• **Required action**: With pictures left out, only the lines from the one containing "Given: Switch to the USDⓈ-M futures tab" through the end of the records should be reproduced exactly, please.

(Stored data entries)
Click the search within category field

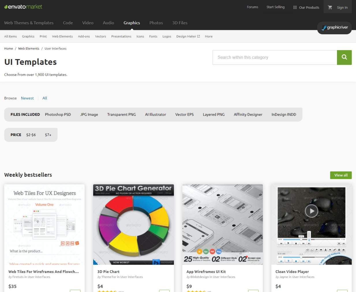(275, 57)
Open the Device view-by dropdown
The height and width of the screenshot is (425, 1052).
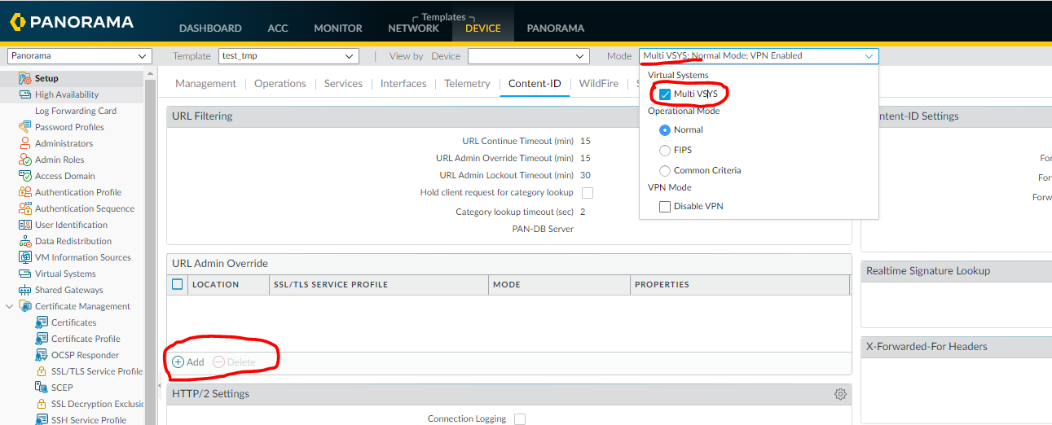coord(527,56)

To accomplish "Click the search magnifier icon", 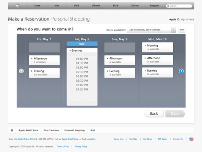I will click(168, 6).
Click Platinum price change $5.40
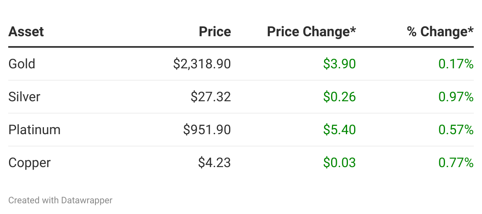 [339, 130]
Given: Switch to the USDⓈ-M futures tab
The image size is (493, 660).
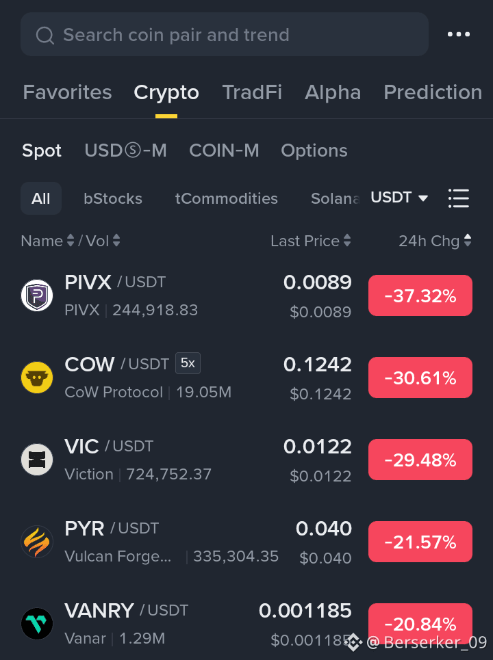Looking at the screenshot, I should tap(125, 150).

• **Written answer**:
Given: Switch to the USDⓈ-M futures tab
The image size is (493, 660).
Looking at the screenshot, I should tap(125, 150).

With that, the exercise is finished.